Stark Brothers Nurseries donating 30 fruit trees for community planting project

The Victory Over Hunger (VOH) program didn’t find an acceptable location for this year’s inaugural garden until its third try. Now it appears the local food-growing venture’s plans to plant fruit trees has hit at least one snag as to its location.

Earlier this year it was announced that two sites had been selected for the planting of fruit trees. One area was just west of Eugene Field Elementary School on city-owned land at Market Street and Arch Street. The other orchard was tentatively slated to be created on private property adjacent to Fulton Avenue.

Since that time the South Side planting zone has been relocated to a city-owned lot at Bowling Avenue and 30th Street.

“We’re not comfortable using private property. The more we thought about it, the more we felt it best to keep these trees in public property,” explained City Manager Jeff LaGarce.

Dennis Green, a member of the VOH committee, speaking after Wednesday morning’s meeting of the city’s tree board, indicated that the Market and South Arch site may have to be reconsidered.

“It’s awfully gravelly from what I’ve seen,” he said.

Because neither of the proposed planting locations are particularly large is another concern. Green believes keeping all the trees on one lot would be preferable.

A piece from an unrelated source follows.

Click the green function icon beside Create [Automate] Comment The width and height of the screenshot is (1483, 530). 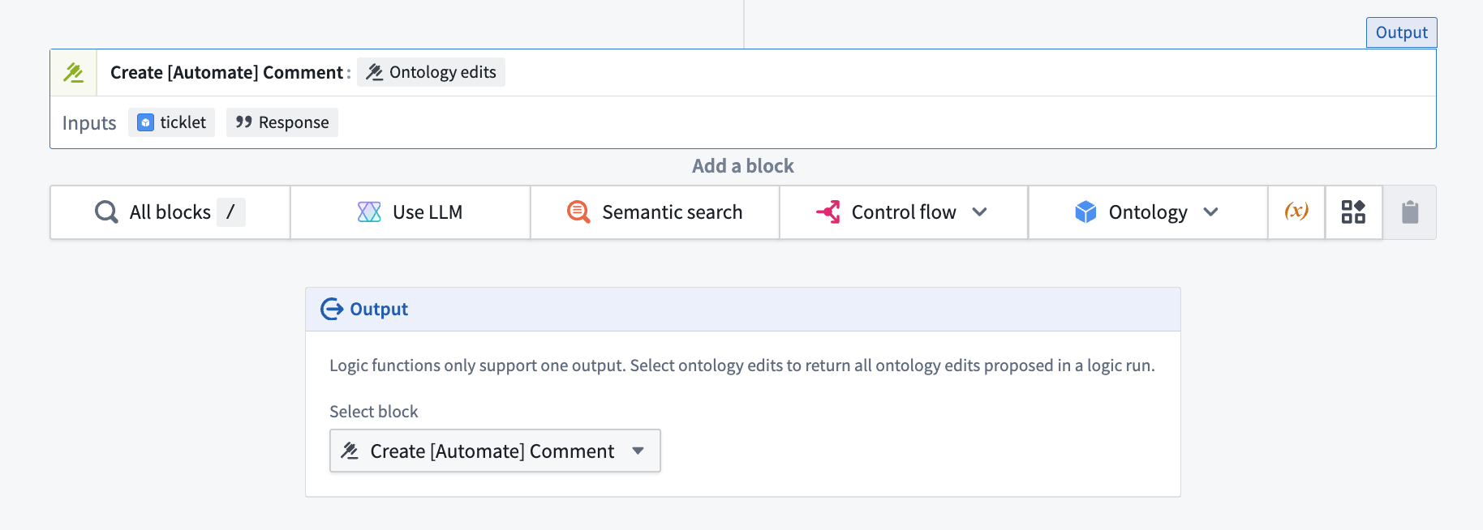[x=73, y=72]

“If we could get them all together, it would save a lot of trouble from having to go from one spot to another and pull everything back and forth. If we could get them all together it sure would work out better,” said Green.

Green is also concerned about the elevation at which the young trees are planted.

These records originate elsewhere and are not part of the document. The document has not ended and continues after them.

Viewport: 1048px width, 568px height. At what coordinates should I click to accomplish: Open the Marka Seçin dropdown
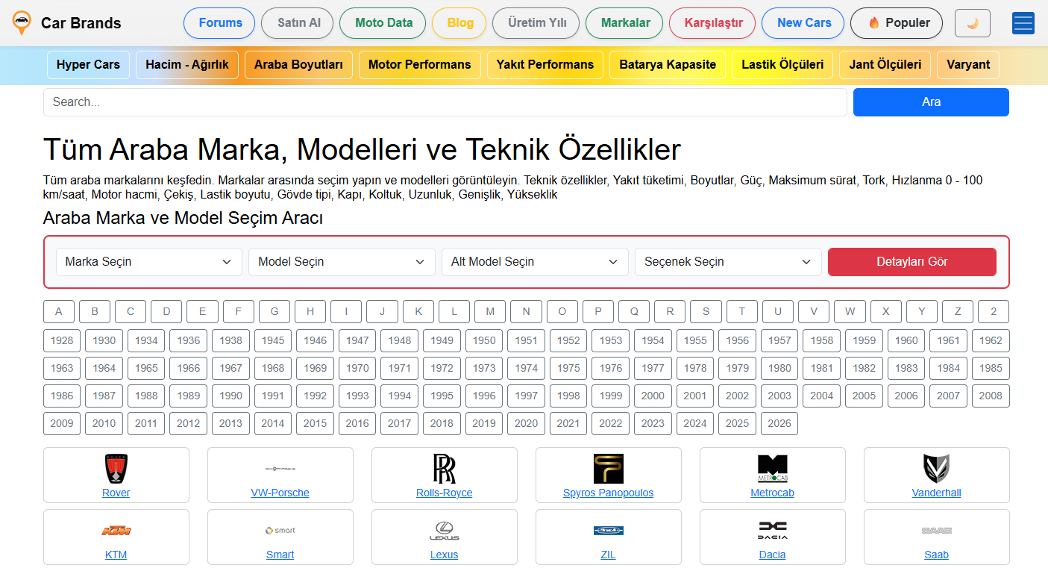pos(148,262)
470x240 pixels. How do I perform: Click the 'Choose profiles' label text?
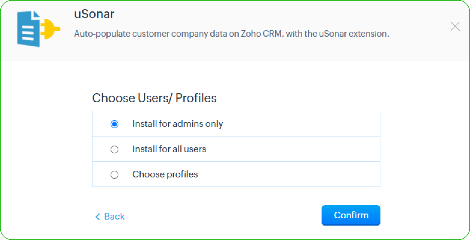[165, 174]
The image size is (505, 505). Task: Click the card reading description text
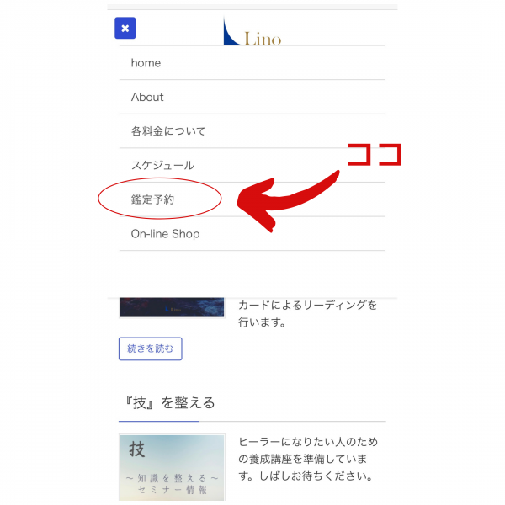click(307, 313)
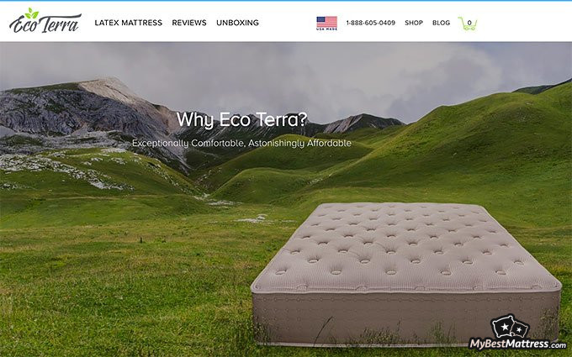Click the cart item count 0
Screen dimensions: 572x357
click(469, 23)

“You don’t want them where they could get a late frost, so you’d need a high spot,” he said. “You’d probably want a southwest-facing slope to plant them on, but nothing in the world is ideal.”

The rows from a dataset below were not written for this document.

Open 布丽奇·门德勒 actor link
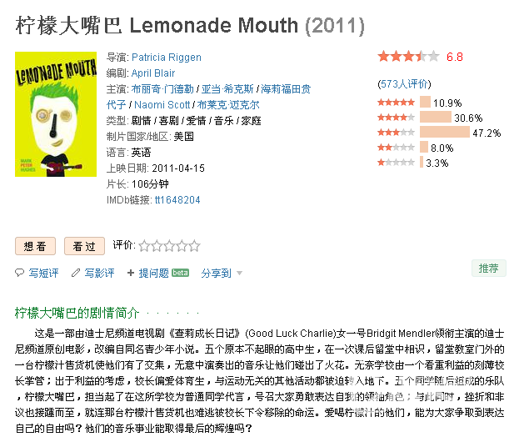The image size is (524, 442). tap(162, 89)
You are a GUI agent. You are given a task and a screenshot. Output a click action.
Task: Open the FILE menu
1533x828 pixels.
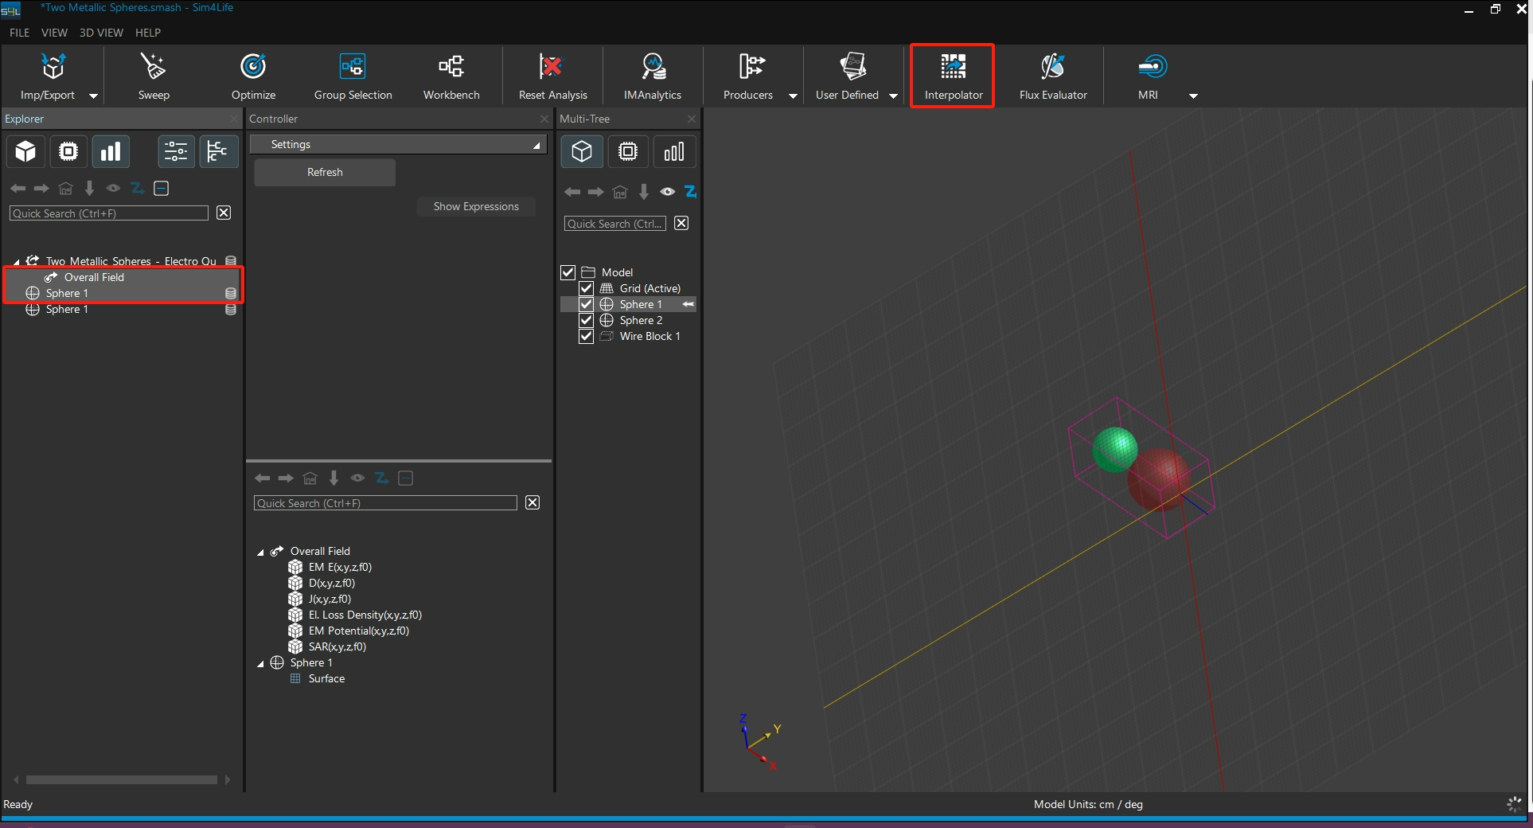coord(19,33)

A total of 30 fruit trees - 16 apple, five peach, five pear, four plum - are being donated to the city by Stark Brothers Nurseries. They are set to arrive on Thursday, Nov. 2. Upon their arrival, Parks & Recreation personnel will lend their assistance.

“We’ll drill the holes and bring all the trees out,” said Andy Dorian, director of the parks department. “They’re smaller trees so it won’t take very long.”

Once the trees are in the ground the work won’t end, which is why Green was at city hall Wednesday morning.

“I’m trying to see if the tree board will help maintain them - prune them, spray them and so forth,” he said.

While tree board members are experienced hands when it comes to performing maintenance on trees growing on city right-of-way, fruit trees present a different challenge, according to Ed Tamerius of the tree board.

“It’s different from pruning shade trees,” he said.

Kristy Trevathan, tree board president, told Green that the board would provide help as it could, noting the volume of trees its members already tend to regularly. Tamerius said providing mulch and water rings might be a possibility.

According to Green, the VOH garden generated close to 500 pounds of vegetables this year that were donated to local meal programs, such as Loaves and Fishes, plus food pantries provided by organizations and churches in the community.

The fruit harvested from the new trees in the future will also go to feed the hungry.

“The apple trees are all semi-dwarf,” said Green. “After they mature in four to five years you should be able to get 15 to 20 bushels off of each tree, which would be quite a bit of fruit.”